§ TASK ITEM
Retype each of the entries below exactly as written.

§ SUPPLIED INFORMATION

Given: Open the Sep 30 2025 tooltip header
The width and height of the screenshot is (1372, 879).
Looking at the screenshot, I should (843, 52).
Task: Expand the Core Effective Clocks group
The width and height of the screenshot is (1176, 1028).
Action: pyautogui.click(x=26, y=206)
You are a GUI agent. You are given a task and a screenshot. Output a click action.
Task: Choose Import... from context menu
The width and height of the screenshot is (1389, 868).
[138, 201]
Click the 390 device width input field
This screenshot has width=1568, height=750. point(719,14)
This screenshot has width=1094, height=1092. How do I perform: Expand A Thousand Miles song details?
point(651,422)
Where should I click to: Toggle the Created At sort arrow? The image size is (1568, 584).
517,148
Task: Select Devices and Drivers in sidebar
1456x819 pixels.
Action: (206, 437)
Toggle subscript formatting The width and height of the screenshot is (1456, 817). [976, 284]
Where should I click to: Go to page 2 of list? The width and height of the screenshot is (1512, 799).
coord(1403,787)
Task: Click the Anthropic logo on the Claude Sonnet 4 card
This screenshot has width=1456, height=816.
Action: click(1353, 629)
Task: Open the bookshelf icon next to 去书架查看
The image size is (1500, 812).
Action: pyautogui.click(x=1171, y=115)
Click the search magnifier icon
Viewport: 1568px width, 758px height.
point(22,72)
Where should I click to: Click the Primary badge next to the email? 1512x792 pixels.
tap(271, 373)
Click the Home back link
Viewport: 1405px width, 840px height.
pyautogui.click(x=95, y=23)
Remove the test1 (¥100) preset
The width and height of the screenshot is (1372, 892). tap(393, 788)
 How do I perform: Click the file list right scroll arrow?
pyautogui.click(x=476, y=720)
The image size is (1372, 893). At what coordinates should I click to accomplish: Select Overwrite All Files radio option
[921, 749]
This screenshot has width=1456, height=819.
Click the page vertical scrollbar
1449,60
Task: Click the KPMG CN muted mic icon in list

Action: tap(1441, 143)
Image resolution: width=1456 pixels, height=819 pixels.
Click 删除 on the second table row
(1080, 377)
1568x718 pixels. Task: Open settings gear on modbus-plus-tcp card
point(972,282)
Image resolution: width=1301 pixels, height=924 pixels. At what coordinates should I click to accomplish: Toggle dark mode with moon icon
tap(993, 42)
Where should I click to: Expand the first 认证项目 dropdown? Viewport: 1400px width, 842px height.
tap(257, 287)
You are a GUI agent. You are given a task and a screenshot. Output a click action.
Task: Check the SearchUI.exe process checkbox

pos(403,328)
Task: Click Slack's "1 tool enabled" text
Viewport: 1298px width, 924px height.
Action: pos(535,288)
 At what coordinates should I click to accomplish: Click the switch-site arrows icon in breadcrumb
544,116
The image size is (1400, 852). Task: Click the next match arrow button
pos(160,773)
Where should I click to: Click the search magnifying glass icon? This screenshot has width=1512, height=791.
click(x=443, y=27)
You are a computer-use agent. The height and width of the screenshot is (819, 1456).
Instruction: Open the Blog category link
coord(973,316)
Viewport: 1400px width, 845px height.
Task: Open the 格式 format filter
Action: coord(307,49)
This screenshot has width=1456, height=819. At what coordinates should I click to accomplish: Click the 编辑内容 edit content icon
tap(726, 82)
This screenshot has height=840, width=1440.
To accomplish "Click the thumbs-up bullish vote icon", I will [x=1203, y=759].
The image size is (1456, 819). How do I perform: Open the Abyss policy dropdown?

§ SOLUTION BELOW
Given: Open the Sep 30 2025 tooltip header
The width and height of the screenshot is (1372, 879).
Looking at the screenshot, I should (843, 52).
Task: Expand the Core Effective Clocks group
The width and height of the screenshot is (1176, 1028).
Action: pyautogui.click(x=26, y=206)
You are a GUI agent. You are given a task and a screenshot. Output a click action.
Task: Choose Import... from context menu
The width and height of the screenshot is (1389, 868).
[138, 201]
Click the 390 device width input field
This screenshot has width=1568, height=750. point(719,14)
This screenshot has width=1094, height=1092. How do I perform: Expand A Thousand Miles song details?
point(651,422)
Where should I click to: Toggle the Created At sort arrow? The image size is (1568, 584).
517,148
Task: Select Devices and Drivers in sidebar
1456x819 pixels.
Action: (206, 437)
Toggle subscript formatting The width and height of the screenshot is (1456, 817). [976, 284]
Where should I click to: Go to page 2 of list? The width and height of the screenshot is (1512, 799).
coord(1403,787)
Task: Click the Anthropic logo on the Claude Sonnet 4 card
This screenshot has width=1456, height=816.
Action: click(1353, 629)
Task: Open the bookshelf icon next to 去书架查看
The image size is (1500, 812).
Action: pyautogui.click(x=1171, y=115)
Click the search magnifier icon
Viewport: 1568px width, 758px height.
point(22,72)
Where should I click to: Click the Primary badge next to the email? 1512x792 pixels.
tap(271, 373)
Click the Home back link
Viewport: 1405px width, 840px height.
pyautogui.click(x=95, y=23)
Remove the test1 (¥100) preset
The width and height of the screenshot is (1372, 892). tap(393, 788)
 How do I perform: Click the file list right scroll arrow?
pyautogui.click(x=476, y=720)
The image size is (1372, 893). At what coordinates should I click to accomplish: Select Overwrite All Files radio option
[921, 749]
This screenshot has width=1456, height=819.
Click the page vertical scrollbar
1449,60
Task: Click the KPMG CN muted mic icon in list

Action: tap(1441, 143)
Image resolution: width=1456 pixels, height=819 pixels.
Click 删除 on the second table row
(1080, 377)
1568x718 pixels. Task: Open settings gear on modbus-plus-tcp card
point(972,282)
Image resolution: width=1301 pixels, height=924 pixels. At what coordinates should I click to accomplish: Toggle dark mode with moon icon
tap(993, 42)
Where should I click to: Expand the first 认证项目 dropdown? Viewport: 1400px width, 842px height.
tap(257, 287)
You are a GUI agent. You are given a task and a screenshot. Output a click action.
Task: Check the SearchUI.exe process checkbox

pos(403,328)
Task: Click Slack's "1 tool enabled" text
Viewport: 1298px width, 924px height.
Action: pos(535,288)
 At what coordinates should I click to accomplish: Click the switch-site arrows icon in breadcrumb
544,116
The image size is (1400, 852). Task: Click the next match arrow button
pos(160,773)
Where should I click to: Click the search magnifying glass icon? This screenshot has width=1512, height=791.
click(x=443, y=27)
You are a computer-use agent. The height and width of the screenshot is (819, 1456).
Instruction: Open the Blog category link
coord(973,316)
Viewport: 1400px width, 845px height.
Task: Open the 格式 format filter
Action: coord(307,49)
This screenshot has width=1456, height=819. At what coordinates should I click to accomplish: Click the 编辑内容 edit content icon
tap(726, 82)
This screenshot has height=840, width=1440.
To accomplish "Click the thumbs-up bullish vote icon", I will [x=1203, y=759].
The image size is (1456, 819). How do I perform: Open the Abyss policy dropdown?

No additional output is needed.